Police Commissioner Dermot Shea told reporters the incidents will be evaluated on a case-by-case basis and that “a punch should not be assumed to be excessive force.” Officers are trained to punch someone when warranted as part of an escalating progression of force, he said.

“Tensions are increasingly flaring in Black and Hispanic neighborhoods over officers’ enforcement of social-distancing rules, leading some prominent elected officials to charge that the New York Police Department is engaging in a racist double standard as it struggles to shift to a public health role in the coronavirus crisis,” The New York Times reported.

Several arrests of Black and Hispanic New Yorkers were filmed and posted online. The arrests occurred on the same balmy days that other photographs circulated on social media showing police officers passing out masks to mostly white people mulling around at parks in Lower Manhattan, Williamsburg, and Long Island City. There was even a video showing crowds of mainly white sunbathers, many without masks, sitting close together at a park on a Manhattan pier, uninterrupted by the police.

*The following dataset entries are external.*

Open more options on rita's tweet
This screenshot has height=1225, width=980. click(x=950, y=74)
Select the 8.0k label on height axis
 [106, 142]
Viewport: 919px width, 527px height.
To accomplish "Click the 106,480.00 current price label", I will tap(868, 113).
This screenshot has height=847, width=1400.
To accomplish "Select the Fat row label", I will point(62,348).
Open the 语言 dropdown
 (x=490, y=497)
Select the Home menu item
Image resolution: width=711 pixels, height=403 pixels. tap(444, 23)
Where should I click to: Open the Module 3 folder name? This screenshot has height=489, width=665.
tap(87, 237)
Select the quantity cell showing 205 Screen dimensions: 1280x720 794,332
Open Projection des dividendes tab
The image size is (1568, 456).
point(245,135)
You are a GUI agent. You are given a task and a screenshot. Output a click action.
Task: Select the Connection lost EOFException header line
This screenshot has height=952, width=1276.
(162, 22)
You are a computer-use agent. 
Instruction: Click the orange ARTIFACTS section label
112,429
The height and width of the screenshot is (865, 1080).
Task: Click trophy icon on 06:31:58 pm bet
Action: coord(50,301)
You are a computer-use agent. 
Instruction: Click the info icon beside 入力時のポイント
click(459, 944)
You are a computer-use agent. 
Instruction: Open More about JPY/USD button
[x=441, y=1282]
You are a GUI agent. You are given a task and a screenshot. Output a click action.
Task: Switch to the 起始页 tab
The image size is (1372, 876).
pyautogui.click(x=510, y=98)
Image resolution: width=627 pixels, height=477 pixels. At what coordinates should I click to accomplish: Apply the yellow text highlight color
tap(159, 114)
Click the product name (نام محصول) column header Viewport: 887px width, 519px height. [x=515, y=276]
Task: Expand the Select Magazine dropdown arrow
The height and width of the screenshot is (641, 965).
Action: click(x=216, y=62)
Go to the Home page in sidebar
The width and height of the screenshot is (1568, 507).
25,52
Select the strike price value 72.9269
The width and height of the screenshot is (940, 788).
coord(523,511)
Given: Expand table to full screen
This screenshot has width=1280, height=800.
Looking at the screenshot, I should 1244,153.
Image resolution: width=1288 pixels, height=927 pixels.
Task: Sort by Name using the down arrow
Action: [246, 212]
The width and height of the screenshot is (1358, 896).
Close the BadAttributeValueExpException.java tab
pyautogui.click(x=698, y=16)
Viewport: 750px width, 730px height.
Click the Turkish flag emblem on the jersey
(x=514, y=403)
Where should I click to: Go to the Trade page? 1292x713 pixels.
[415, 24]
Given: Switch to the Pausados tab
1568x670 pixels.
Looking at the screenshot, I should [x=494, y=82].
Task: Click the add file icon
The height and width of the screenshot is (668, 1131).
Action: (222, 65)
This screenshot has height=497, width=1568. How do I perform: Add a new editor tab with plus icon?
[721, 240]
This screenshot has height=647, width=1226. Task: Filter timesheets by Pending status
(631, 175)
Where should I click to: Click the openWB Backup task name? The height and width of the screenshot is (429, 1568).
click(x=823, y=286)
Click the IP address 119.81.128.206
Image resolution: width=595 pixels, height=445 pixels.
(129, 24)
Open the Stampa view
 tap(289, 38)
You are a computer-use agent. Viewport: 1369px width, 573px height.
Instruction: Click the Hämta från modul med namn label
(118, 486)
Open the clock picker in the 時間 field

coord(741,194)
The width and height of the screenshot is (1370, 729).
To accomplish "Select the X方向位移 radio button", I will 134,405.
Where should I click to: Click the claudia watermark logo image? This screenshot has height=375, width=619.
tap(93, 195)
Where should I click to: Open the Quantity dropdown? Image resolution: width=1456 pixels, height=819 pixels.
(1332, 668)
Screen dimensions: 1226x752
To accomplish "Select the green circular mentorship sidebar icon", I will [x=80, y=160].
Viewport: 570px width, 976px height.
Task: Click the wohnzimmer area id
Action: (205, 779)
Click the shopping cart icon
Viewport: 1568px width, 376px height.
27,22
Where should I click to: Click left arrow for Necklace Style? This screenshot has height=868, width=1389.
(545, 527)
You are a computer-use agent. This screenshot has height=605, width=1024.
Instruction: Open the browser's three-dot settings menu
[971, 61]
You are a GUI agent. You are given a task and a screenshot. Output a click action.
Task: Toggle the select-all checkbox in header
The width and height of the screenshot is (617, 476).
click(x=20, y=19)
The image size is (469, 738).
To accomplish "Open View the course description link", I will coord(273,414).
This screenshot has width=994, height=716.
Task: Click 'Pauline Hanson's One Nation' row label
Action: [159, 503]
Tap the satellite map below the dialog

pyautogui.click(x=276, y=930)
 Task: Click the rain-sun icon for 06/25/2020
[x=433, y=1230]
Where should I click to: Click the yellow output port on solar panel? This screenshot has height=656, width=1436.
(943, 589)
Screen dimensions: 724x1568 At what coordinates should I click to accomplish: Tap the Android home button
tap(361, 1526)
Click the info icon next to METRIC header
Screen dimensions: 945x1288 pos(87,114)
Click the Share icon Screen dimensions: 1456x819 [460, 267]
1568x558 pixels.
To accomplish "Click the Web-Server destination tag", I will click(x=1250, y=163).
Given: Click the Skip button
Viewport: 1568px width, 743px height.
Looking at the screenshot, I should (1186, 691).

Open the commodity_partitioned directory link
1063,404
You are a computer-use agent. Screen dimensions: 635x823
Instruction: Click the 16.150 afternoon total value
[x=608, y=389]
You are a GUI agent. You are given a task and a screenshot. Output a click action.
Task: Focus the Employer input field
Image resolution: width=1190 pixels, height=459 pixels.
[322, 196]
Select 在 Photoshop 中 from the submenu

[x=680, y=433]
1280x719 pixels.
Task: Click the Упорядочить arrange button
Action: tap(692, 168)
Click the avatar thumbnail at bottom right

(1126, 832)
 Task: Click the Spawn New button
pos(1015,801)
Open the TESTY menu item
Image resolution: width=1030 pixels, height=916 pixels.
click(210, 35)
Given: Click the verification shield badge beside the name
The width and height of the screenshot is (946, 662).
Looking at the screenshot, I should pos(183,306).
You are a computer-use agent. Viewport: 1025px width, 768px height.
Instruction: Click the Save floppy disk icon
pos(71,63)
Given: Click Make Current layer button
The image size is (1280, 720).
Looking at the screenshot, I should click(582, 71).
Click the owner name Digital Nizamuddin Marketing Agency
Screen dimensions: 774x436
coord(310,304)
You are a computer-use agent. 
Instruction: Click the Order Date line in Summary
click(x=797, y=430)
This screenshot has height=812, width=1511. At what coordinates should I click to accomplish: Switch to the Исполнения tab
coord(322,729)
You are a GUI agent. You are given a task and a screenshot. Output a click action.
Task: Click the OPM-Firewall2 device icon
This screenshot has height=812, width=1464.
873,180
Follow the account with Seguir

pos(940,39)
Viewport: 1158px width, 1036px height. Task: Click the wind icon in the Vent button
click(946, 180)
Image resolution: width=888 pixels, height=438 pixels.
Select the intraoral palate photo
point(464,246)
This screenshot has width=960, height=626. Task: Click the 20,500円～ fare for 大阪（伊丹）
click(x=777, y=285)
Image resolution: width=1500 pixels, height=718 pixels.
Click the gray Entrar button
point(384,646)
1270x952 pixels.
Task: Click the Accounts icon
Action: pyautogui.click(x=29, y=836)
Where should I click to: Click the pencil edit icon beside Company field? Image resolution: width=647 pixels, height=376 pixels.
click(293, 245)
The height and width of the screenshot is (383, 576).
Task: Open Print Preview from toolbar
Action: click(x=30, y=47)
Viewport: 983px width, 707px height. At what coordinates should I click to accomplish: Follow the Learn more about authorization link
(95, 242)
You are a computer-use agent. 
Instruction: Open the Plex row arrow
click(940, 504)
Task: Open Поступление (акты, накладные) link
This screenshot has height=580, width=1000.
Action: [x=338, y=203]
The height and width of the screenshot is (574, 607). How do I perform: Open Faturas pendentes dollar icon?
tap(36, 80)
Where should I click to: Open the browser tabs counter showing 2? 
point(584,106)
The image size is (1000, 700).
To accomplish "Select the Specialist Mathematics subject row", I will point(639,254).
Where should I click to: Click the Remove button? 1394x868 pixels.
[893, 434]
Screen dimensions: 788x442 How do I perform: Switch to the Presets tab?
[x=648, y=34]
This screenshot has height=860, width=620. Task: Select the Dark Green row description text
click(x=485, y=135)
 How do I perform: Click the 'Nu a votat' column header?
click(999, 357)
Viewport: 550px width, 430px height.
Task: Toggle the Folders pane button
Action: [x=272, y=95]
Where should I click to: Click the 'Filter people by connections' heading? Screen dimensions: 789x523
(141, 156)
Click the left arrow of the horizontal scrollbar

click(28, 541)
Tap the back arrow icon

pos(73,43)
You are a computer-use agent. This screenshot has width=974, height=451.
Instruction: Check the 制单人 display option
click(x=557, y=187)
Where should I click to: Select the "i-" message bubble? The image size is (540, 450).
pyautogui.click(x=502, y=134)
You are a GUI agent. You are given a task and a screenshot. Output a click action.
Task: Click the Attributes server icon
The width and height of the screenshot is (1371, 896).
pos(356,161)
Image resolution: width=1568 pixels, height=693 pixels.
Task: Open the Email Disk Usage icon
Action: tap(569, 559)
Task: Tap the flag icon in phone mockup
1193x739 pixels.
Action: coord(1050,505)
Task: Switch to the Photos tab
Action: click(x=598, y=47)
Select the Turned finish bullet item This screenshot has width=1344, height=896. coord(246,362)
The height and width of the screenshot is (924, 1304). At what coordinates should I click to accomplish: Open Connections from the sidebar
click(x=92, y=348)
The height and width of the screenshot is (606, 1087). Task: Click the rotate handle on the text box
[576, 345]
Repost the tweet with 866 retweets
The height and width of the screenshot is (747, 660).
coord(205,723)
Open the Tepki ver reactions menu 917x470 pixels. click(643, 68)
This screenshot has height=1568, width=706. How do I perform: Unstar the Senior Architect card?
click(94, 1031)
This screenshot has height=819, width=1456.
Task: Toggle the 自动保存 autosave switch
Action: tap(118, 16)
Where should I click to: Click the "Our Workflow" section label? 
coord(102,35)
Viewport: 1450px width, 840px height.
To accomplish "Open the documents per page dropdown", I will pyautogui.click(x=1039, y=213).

“More than a third of the arrests were made in the predominantly Black neighborhood of Brownsville,” the Times reported. “No arrests were made in the more white Brooklyn neighborhood of Park Slope.”

Some Black elected officials have complained that recent encounters suggested some police officers are using social distancing as a pretext to stop and arrest people in poorer neighborhoods.

Rep. Hakeem Jeffries, a Brooklyn Democrat whose 8th District is predominantly African American, said these latest incidents remind him of the NYPD’s stop-and-frisk practices, deemed racists by community activists. 

“We can’t unleash a new era of overly aggressive policing of communities of color in the name of social distancing,” Jeffries said.

The NYPD’s main union, the Police Benevolent Association of New York City (NYC PBA), said it doesn’t think the NYPD should be policing social distancing under the city’s current guidelines, Time reported.

“The cowards who run this city have given us nothing but vague guidelines and mixed messages, leaving the cops on the street corners to fend for ourselves,” NYC PBA President Patrick J. Lynch said in a statement.

Listen to GHOGH with Jamarlin Martin | Episode 70: Jamarlin Martin Jamarlin goes solo to discuss the COVID-19 crisis. He talks about the failed leadership of Trump, Andrew Cuomo, CDC Director Robert Redfield, Surgeon General Jerome Adams, and New York Mayor de Blasio.

Beside several Black communities being targeted, some of the enforcement has focused on the city’s Hasidic enclaves, where officers have broken up weddings and funerals,the Times reported. Officers issued 12 tickets at a recent funeral attended by 2,500 people. It is unclear if anyone who attended or organized the events has been arrested, or was punched.

Still, arrests have mainly been Black people citywide. Between March 16 and May 5, police officers arrested at least 120 people and issued nearly 500 summonses for social-distancing violations in all of the NYC boroughs, according to data provided by the NYPD.

Black people make up 68 percent of those arrested for violating social-distancing rules, Hispanic people make up 24 percent, and 7 percent of those arrested were white, according to WCBS, which confirmed the data.